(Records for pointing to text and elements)
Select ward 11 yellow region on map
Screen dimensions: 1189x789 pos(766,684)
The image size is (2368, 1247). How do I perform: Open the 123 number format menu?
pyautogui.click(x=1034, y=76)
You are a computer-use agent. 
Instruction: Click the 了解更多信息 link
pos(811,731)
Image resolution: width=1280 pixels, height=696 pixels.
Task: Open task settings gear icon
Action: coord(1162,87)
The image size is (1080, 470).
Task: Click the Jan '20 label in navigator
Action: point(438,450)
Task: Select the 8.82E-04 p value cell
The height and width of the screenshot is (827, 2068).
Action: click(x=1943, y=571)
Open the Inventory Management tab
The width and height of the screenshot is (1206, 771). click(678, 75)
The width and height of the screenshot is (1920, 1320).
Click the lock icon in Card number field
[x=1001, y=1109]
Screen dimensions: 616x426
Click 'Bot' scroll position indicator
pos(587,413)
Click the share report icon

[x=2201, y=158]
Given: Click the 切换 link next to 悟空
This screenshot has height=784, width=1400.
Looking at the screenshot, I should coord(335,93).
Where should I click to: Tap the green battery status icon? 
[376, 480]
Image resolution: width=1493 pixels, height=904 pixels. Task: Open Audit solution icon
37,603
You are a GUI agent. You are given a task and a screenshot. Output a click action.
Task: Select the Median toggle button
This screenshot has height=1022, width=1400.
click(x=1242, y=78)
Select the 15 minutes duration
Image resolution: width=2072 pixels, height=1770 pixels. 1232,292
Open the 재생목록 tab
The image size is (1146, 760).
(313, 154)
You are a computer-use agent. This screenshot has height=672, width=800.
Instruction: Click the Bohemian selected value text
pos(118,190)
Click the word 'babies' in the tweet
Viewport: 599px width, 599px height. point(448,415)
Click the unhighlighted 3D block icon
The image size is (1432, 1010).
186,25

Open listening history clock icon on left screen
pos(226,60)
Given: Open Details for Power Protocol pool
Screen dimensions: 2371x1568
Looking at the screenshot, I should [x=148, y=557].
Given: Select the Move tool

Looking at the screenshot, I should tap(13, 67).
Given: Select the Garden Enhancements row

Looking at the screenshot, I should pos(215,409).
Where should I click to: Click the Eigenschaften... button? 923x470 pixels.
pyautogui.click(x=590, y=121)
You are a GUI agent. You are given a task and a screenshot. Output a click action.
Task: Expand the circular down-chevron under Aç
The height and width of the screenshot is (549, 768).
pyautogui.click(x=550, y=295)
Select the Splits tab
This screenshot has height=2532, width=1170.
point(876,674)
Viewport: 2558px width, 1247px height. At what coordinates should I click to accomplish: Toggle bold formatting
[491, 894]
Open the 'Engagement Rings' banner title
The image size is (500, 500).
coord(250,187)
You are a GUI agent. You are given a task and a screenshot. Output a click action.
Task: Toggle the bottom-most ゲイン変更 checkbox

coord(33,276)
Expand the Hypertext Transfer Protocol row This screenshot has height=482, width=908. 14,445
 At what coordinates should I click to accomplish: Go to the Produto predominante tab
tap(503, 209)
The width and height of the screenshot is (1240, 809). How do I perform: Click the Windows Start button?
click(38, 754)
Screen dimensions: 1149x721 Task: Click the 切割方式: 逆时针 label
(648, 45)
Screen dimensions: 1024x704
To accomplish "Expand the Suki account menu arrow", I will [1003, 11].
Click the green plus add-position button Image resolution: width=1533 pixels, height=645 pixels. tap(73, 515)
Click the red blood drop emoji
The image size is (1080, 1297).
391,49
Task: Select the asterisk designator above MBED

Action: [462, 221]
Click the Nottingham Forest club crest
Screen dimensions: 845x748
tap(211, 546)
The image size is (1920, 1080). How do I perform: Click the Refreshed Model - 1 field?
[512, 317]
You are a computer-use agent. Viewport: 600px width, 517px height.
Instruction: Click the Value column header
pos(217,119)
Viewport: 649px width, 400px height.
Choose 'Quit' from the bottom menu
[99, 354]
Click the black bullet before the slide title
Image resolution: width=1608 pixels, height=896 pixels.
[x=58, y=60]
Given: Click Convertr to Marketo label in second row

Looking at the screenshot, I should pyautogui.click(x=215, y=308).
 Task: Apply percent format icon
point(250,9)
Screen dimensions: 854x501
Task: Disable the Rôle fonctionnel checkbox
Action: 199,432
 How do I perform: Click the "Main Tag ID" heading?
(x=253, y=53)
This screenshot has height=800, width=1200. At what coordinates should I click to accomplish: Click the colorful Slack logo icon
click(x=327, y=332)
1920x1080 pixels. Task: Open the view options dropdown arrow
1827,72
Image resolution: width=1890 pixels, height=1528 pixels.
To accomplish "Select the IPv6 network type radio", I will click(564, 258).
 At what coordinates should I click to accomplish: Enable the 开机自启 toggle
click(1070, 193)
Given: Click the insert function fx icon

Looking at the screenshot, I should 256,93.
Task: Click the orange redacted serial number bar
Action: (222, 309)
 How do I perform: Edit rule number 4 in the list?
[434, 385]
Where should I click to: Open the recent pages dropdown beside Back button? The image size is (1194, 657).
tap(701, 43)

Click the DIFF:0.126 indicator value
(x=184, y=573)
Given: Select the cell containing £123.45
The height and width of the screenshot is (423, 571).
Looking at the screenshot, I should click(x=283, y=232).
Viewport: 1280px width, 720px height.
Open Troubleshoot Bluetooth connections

### WHAT THE EXERCISE ASKS
Copy every line of the listing above word for word, with nothing changed or left out.

### ANSWER IN FULL
Select ward 11 yellow region on map
Screen dimensions: 1189x789 pos(766,684)
The image size is (2368, 1247). How do I perform: Open the 123 number format menu?
pyautogui.click(x=1034, y=76)
You are a computer-use agent. 
Instruction: Click the 了解更多信息 link
pos(811,731)
Image resolution: width=1280 pixels, height=696 pixels.
Task: Open task settings gear icon
Action: coord(1162,87)
The image size is (1080, 470).
Task: Click the Jan '20 label in navigator
Action: point(438,450)
Task: Select the 8.82E-04 p value cell
The height and width of the screenshot is (827, 2068).
Action: click(x=1943, y=571)
Open the Inventory Management tab
The width and height of the screenshot is (1206, 771). click(678, 75)
The width and height of the screenshot is (1920, 1320).
Click the lock icon in Card number field
[x=1001, y=1109]
Screen dimensions: 616x426
Click 'Bot' scroll position indicator
pos(587,413)
Click the share report icon

[x=2201, y=158]
Given: Click the 切换 link next to 悟空
This screenshot has height=784, width=1400.
Looking at the screenshot, I should coord(335,93).
Where should I click to: Tap the green battery status icon? 
[376, 480]
Image resolution: width=1493 pixels, height=904 pixels. Task: Open Audit solution icon
37,603
You are a GUI agent. You are given a task and a screenshot. Output a click action.
Task: Select the Median toggle button
This screenshot has height=1022, width=1400.
click(x=1242, y=78)
Select the 15 minutes duration
Image resolution: width=2072 pixels, height=1770 pixels. 1232,292
Open the 재생목록 tab
The image size is (1146, 760).
(313, 154)
You are a computer-use agent. This screenshot has height=672, width=800.
Instruction: Click the Bohemian selected value text
pos(118,190)
Click the word 'babies' in the tweet
Viewport: 599px width, 599px height. point(448,415)
Click the unhighlighted 3D block icon
The image size is (1432, 1010).
186,25

Open listening history clock icon on left screen
pos(226,60)
Given: Open Details for Power Protocol pool
Screen dimensions: 2371x1568
Looking at the screenshot, I should [x=148, y=557].
Given: Select the Move tool

Looking at the screenshot, I should tap(13, 67).
Given: Select the Garden Enhancements row

Looking at the screenshot, I should pos(215,409).
Where should I click to: Click the Eigenschaften... button? 923x470 pixels.
pyautogui.click(x=590, y=121)
You are a GUI agent. You are given a task and a screenshot. Output a click action.
Task: Expand the circular down-chevron under Aç
The height and width of the screenshot is (549, 768).
pyautogui.click(x=550, y=295)
Select the Splits tab
This screenshot has height=2532, width=1170.
point(876,674)
Viewport: 2558px width, 1247px height. At what coordinates should I click to accomplish: Toggle bold formatting
[491, 894]
Open the 'Engagement Rings' banner title
The image size is (500, 500).
coord(250,187)
You are a GUI agent. You are given a task and a screenshot. Output a click action.
Task: Toggle the bottom-most ゲイン変更 checkbox

coord(33,276)
Expand the Hypertext Transfer Protocol row This screenshot has height=482, width=908. 14,445
 At what coordinates should I click to accomplish: Go to the Produto predominante tab
tap(503, 209)
The width and height of the screenshot is (1240, 809). How do I perform: Click the Windows Start button?
click(38, 754)
Screen dimensions: 1149x721 Task: Click the 切割方式: 逆时针 label
(648, 45)
Screen dimensions: 1024x704
To accomplish "Expand the Suki account menu arrow", I will [1003, 11].
Click the green plus add-position button Image resolution: width=1533 pixels, height=645 pixels. tap(73, 515)
Click the red blood drop emoji
The image size is (1080, 1297).
391,49
Task: Select the asterisk designator above MBED

Action: [462, 221]
Click the Nottingham Forest club crest
Screen dimensions: 845x748
tap(211, 546)
The image size is (1920, 1080). How do I perform: Click the Refreshed Model - 1 field?
[512, 317]
You are a computer-use agent. Viewport: 600px width, 517px height.
Instruction: Click the Value column header
pos(217,119)
Viewport: 649px width, 400px height.
Choose 'Quit' from the bottom menu
[99, 354]
Click the black bullet before the slide title
Image resolution: width=1608 pixels, height=896 pixels.
[x=58, y=60]
Given: Click Convertr to Marketo label in second row

Looking at the screenshot, I should pyautogui.click(x=215, y=308).
 Task: Apply percent format icon
point(250,9)
Screen dimensions: 854x501
Task: Disable the Rôle fonctionnel checkbox
Action: 199,432
 How do I perform: Click the "Main Tag ID" heading?
(x=253, y=53)
This screenshot has height=800, width=1200. At what coordinates should I click to accomplish: Click the colorful Slack logo icon
click(x=327, y=332)
1920x1080 pixels. Task: Open the view options dropdown arrow
1827,72
Image resolution: width=1890 pixels, height=1528 pixels.
To accomplish "Select the IPv6 network type radio", I will click(564, 258).
 At what coordinates should I click to accomplish: Enable the 开机自启 toggle
click(1070, 193)
Given: Click the insert function fx icon

Looking at the screenshot, I should 256,93.
Task: Click the orange redacted serial number bar
Action: (222, 309)
 How do I perform: Edit rule number 4 in the list?
[434, 385]
Where should I click to: Open the recent pages dropdown beside Back button? The image size is (1194, 657).
tap(701, 43)

Click the DIFF:0.126 indicator value
(x=184, y=573)
Given: Select the cell containing £123.45
The height and width of the screenshot is (423, 571).
Looking at the screenshot, I should click(x=283, y=232).
Viewport: 1280px width, 720px height.
Open Troubleshoot Bluetooth connections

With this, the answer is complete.